#### INSTRUCTIONS FOR THE TASK:
Starting at the first line of the listing below, repeat each line exactly until you have repeated the one containing "You are a computer-use agent. 989x661 pixels."; skip the pictures.

#### DATA FOR THIS EXERCISE:

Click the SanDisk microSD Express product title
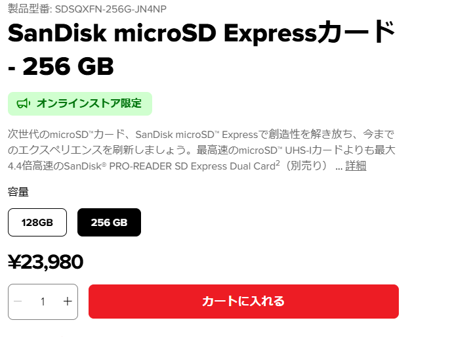The image size is (471, 337). tap(201, 34)
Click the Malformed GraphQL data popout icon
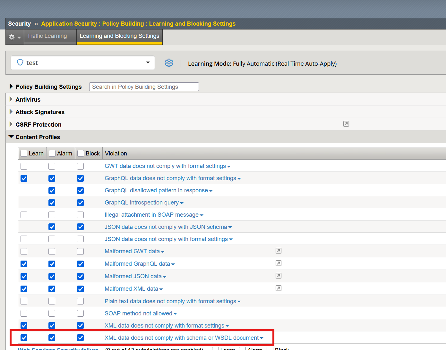The image size is (446, 350). pos(278,263)
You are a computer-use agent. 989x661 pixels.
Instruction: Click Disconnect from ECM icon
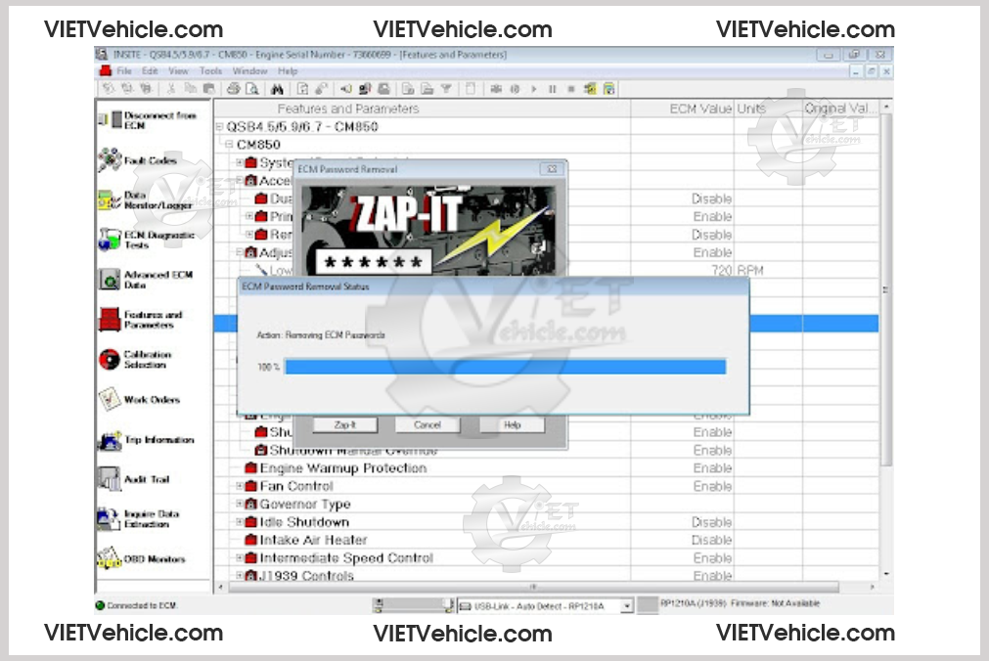tap(110, 120)
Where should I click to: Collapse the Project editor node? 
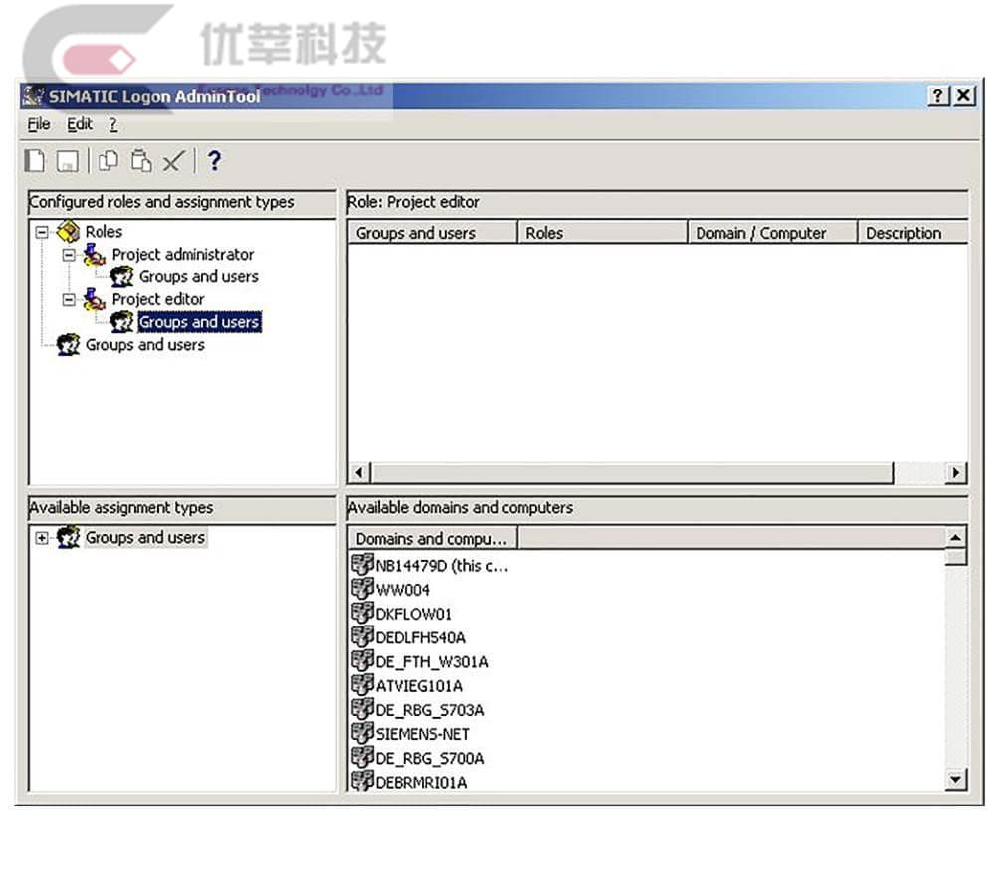(69, 299)
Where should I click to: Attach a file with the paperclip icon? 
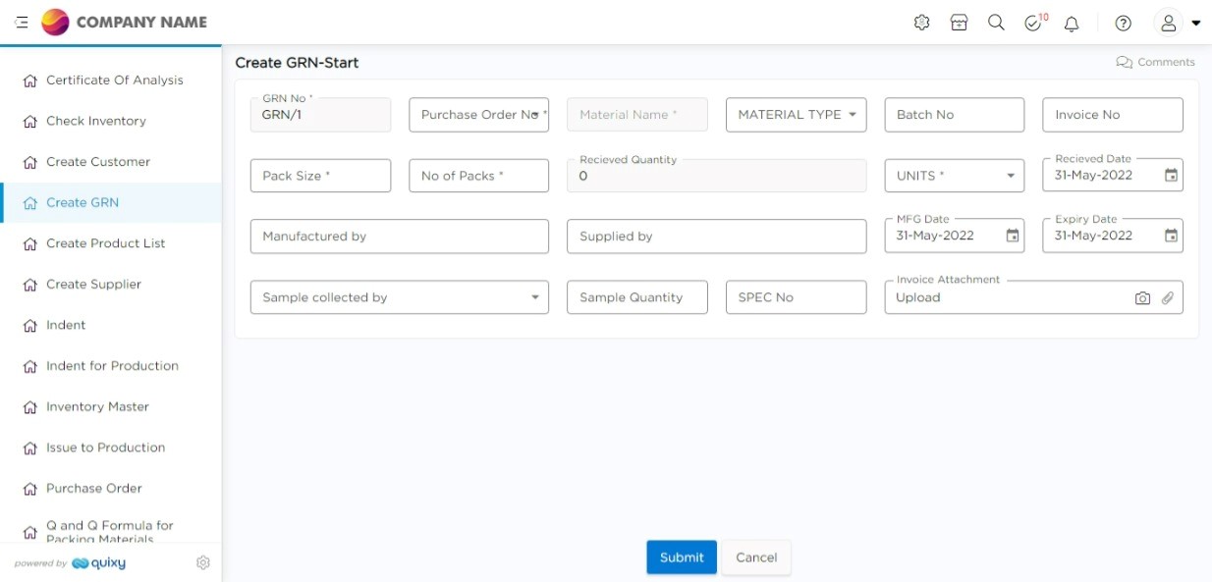(x=1167, y=297)
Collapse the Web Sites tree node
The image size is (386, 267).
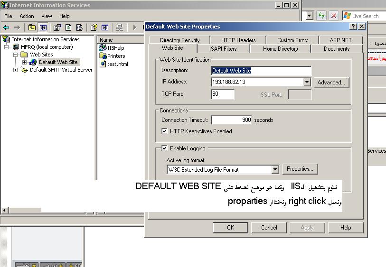[x=15, y=55]
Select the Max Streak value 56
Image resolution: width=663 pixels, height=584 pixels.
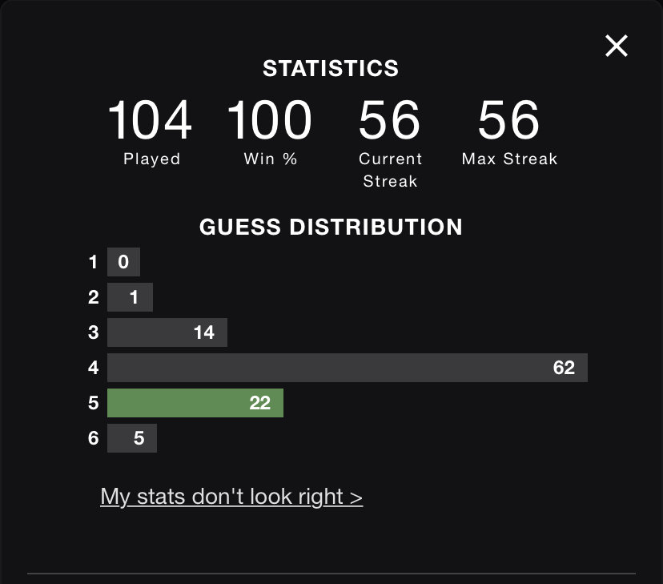click(509, 119)
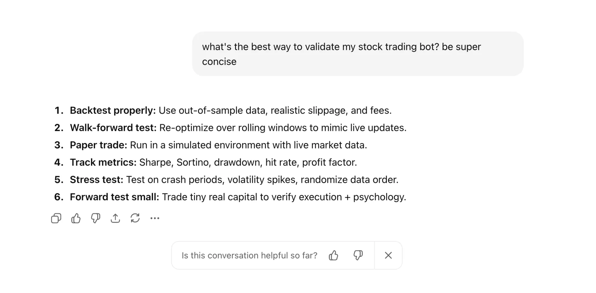Give the response a thumbs up

(x=76, y=218)
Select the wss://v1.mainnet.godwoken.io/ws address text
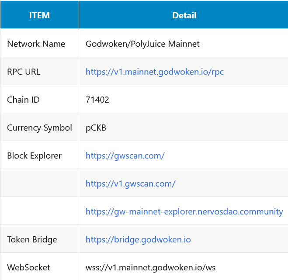Screen dimensions: 288x280 (x=151, y=267)
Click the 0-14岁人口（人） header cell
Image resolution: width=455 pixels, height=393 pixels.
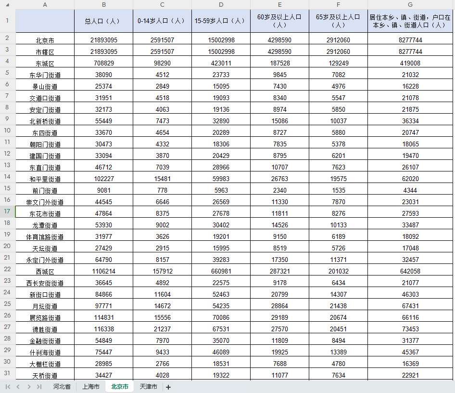(x=162, y=21)
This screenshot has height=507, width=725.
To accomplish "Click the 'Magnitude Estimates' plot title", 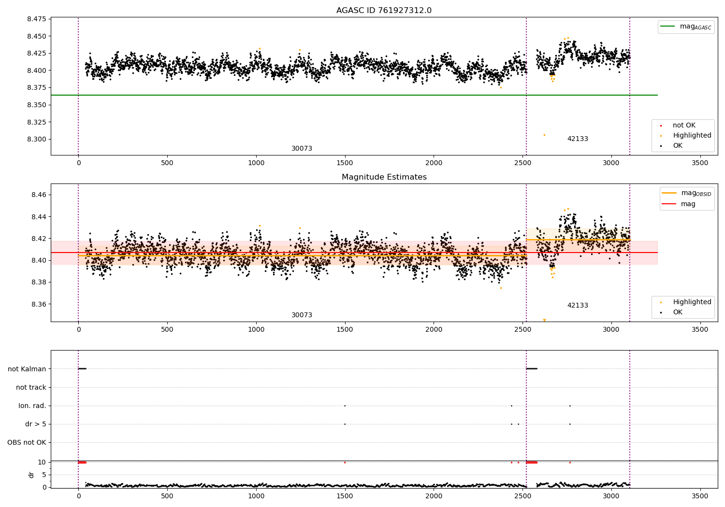I will [384, 177].
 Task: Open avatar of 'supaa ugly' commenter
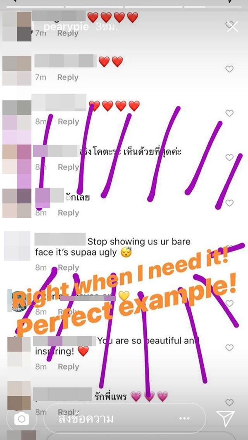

#### WRITTEN RESPONSE:
Click the SanDisk microSD Express product title
The image size is (471, 337). tap(201, 34)
Click the Malformed GraphQL data popout icon
The image size is (446, 350). pos(278,263)
You are a computer-use agent. 989x661 pixels.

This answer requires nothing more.